Tuesday, 26 April 2022

Final assembly


took his final school assembly at St James's School today before his move to Northern Ireland.
The school tweeted 'Thank you Jacob for a final act of Collective Worship this morning at St. James’. We’ll all miss you and your terrific assemblies. Good bye and good luck for your next venture'
(Jacob's farewell service is on Sunday at 11am in St James Church).

Friday, 22 April 2022

Invisible divides


Paul Brown oversees evangelism and community activities at City Hope Church in Bermondsey and now he has co-authored a book.
A packed gathering for last night's book launch, heard Paul and co-author, Natalie Williams, both from working class backgrounds, explain how they got the opportunity to write their book, 'Invisible Divides', about 'class, culture and barriers to belonging in the church'.
Why is the church so middle class? Why aren't there more working class church members? How can the church become more representative of the nation? 
These are key questions and its wonderful that Paul and Natalie, with all their experience, have got the chance to address these questions head on.
Knowing Paul as I do, I am sure 'Invisible Divides' will be a great read



Tuesday, 19 April 2022

Back to school


Back to school Easter service for St James's School in church today.

We heard how the name 'Jesus' in British Sign Language is done by pointing the finger into the palm of the hands, remembering the scars in his hands after the resurrection, where the nails had been.
We heard how Jesus appeared to the disciples on the evening of the first Easter Day ALIVE. He showed them his hands. 
The message of his hands with the scars was: this is what they did to me - they killed me. But look at what God has done for me - I am alive.


Friday, 15 April 2022

Good Friday


Open Air Service for Good Friday at St James today in brilliant sunshine.
They crucified him beside criminals. They nailed his hands and feet. Then they taunted him. They abused him. They insulted him. 
If he really was the Messiah, if he really was the king, why did he not save himself, they said.
The truth is he chose not to. 
He could have saved himself. He could have summoned an army of angels to rescue him, but he didn't.
The reason he didn't save himself was that he had come to save us.
'For God so loved the world that he gave his only Son that whoever believes in him shall not perish but have eternal life.' 
It wasn't the Roman nails that held him to the cross, but his love for the world.



Good Friday

Find out why Jacob is behind the shops by the bins for our Good Friday message 

Sunday, 3 April 2022

Dinner at Bethany: John 12.1-8


There’s never been a dinner like it. Just look at the guest list – Jesus is the guest of honour. Also included in the party is Lazarus, newly raised from the dead, his sisters Martha & Mary, and Judas the man who is about to betray the Lord. The whole event occurs under the shadow of the cross. In less than a week Jesus will be dead.

 It was an extraordinary event and it contained the most extraordinary contrasts. We see first:

 1. The contrast between the life and death

 Jesus is the one who brings life; his enemies are those who plot death

 The bare fact of Lazarus being there is a miracle. Twice in a few short verses John draws our attention to this. It is not just ‘Lazarus’ but in verse 1 and 9 it is ‘Lazarus, the man he had raised from death.

■ ■ ■ ■ ■

_INSTRUCTION 1:_
Answer these about the St James blog:
(a) What is the title of the book Paul Brown co-authored?
(b) When and where is Jacob's farewell service?
(c) How is the name 'Jesus' made in British Sign Language?
_INSTRUCTION 2:_
Print the St James blog from "Friday, 22 April" to "in the church'.".
_INSTRUCTION 3:_
Carry on the St James blog after its last sentence, in the sermon on the dinner at Bethany.
The material after this is not needed for anything here.

_INFORMATION SHOWN:_
■ ■ ■ ■ ■

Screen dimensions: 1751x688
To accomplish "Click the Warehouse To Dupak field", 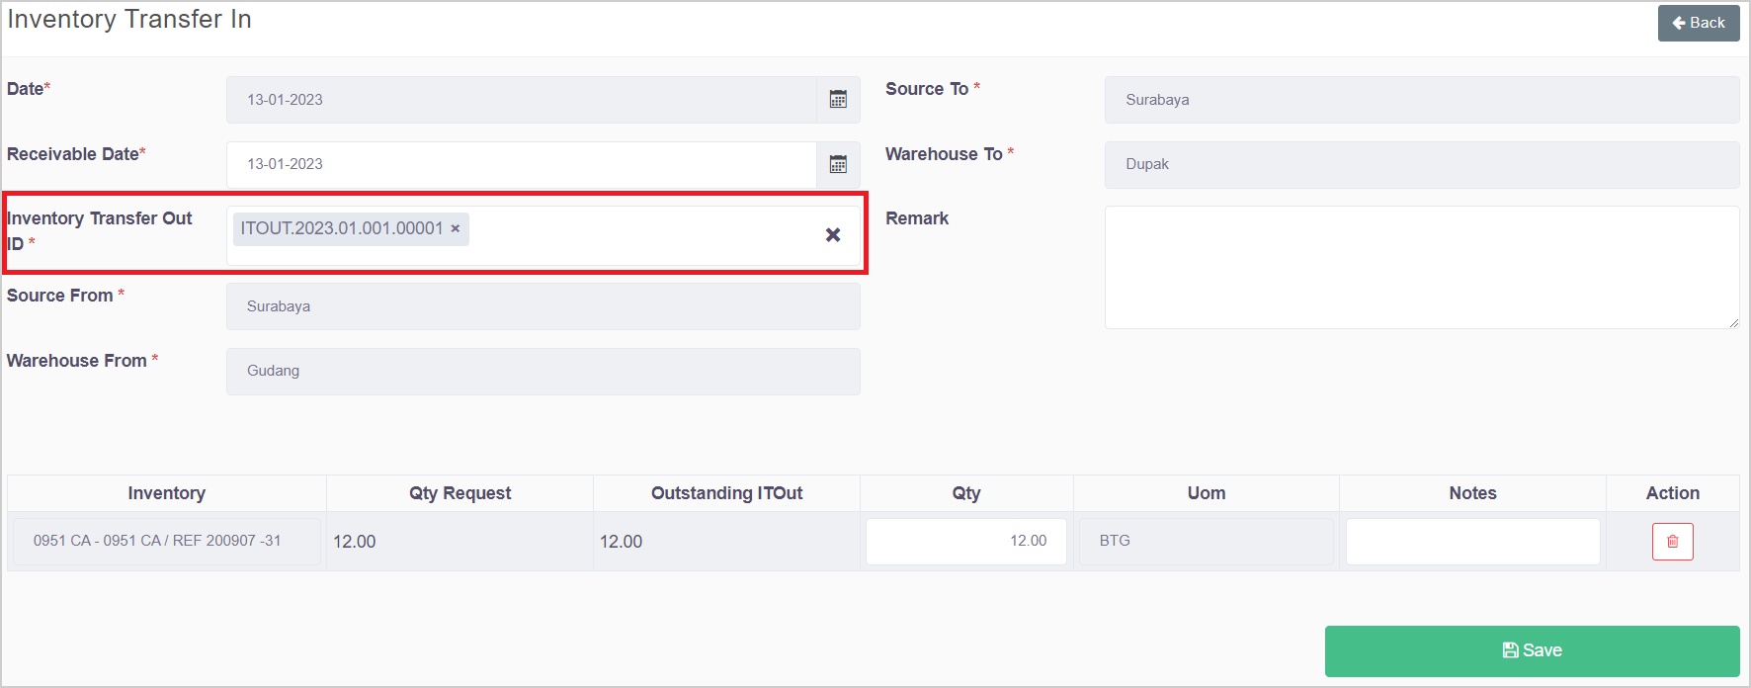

■ ■ ■ ■ ■

_ANSWER 1:_
(a) 'Invisible Divides'
(b) On Sunday at 11am in St James Church
(c) By pointing the finger into the palm of the hands

_ANSWER 2:_
Friday, 22 April 2022

Invisible divides


Paul Brown oversees evangelism and community activities at City Hope Church in Bermondsey and now he has co-authored a book.
A packed gathering for last night's book launch, heard Paul and co-author, Natalie Williams, both from working class backgrounds, explain how they got the opportunity to write their book, 'Invisible Divides', about 'class, culture and barriers to belonging in the church'.

_ANSWER 3:_
 There sitting, eating, laughing and talking is a very ordinary man, who has the most amazing story to tell. How the Lord Jesus raised him from the grave by a simple word of command, four days after his body had been buried. Lazarus is a living, walking, talking demonstration of the power of Jesus over death

 Lazarus is living proof that Jesus is the one who has come to give life to the dead, just as he promised in John 5.25:

 25 I am telling you the truth: the time is coming—the time has already come—when the dead will hear the voice of the Son of God, and those who hear it will come to life.

 The presence of Lazarus is the evidence that that time has come and that Jesus has begun his ministry of waking the dead

 Jesus stands before us as the giver of life, but in stark contrast are the enemies of God who are plotting death. It is of the nature of evil to seek to destroy the life of God

Already by this time Jesus is leading a virtual undercover existence because of the plotting of the Jews, the high priest has declared that one man must die for the people, and the Jewish leaders have begun to plot his death, so that in John 11.54 we read: 54 So Jesus did not travel openly in Judea, but left and went to a place near the desert, to a town named Ephraim, where he stayed with the disciples..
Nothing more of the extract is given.